**Exercise prompt**
Please print, word for word, the part of the closed head injury piece starting with "One of the worst" and going on through "intentions towards you.".

Pink Talks Autonomy. It's as Valid for ABI as for Employers

One of the worst things about closed head injury is you don't know you have it for months as you slowly spiral down into an incomprehensible state of incompetencies. What used to be as natural as breathing becomes as hard as lifting boulders. What used to be your talents are gone. What used to be your strengths are your weaknesses, and your weaknesses remain. You can no longer count on skills you've had for years or decades, and people around you start looking at you funny or worse send nasty thoughts guised as good intentions towards you.

Closed head injury ices this lovely cake by also taking away your motivation, that invisible thing that gets you up and doing stuff without prodding from another. You can't feel that it's gone; you just feel like a failure for not being able to do stuff you want to but can't and have no drive to even try. It doesn't really matter that this is typical. Many people will label you lazy or depressed anyway, a failure who's missing out on opportunities. Other people's opinions slowly sink into you, as they do for all of us, and soon it'll become your own opinion of yourself. You may not have started out depressed but between the confusing disappearance of your own competencies, your AWOL motivation, and others' poor opinion of you -- as if you suddenly want to screw up your life -- you soon develop situational depression. I actually didn't but then I was so desperate to get better I had no room for depression, no room, that is until I reached my goal.

**Provided data**
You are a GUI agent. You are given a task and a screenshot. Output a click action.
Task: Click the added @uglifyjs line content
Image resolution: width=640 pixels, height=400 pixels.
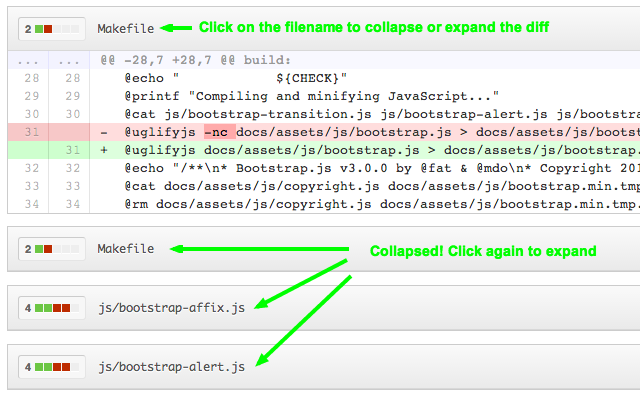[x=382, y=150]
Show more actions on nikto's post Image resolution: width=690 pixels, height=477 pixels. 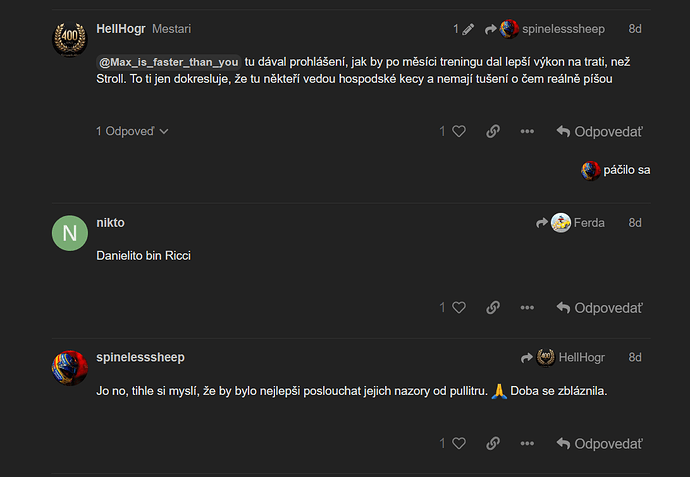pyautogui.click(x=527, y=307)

**Reply to the exercise**
One of the worst things about closed head injury is you don't know you have it for months as you slowly spiral down into an incomprehensible state of incompetencies. What used to be as natural as breathing becomes as hard as lifting boulders. What used to be your talents are gone. What used to be your strengths are your weaknesses, and your weaknesses remain. You can no longer count on skills you've had for years or decades, and people around you start looking at you funny or worse send nasty thoughts guised as good intentions towards you.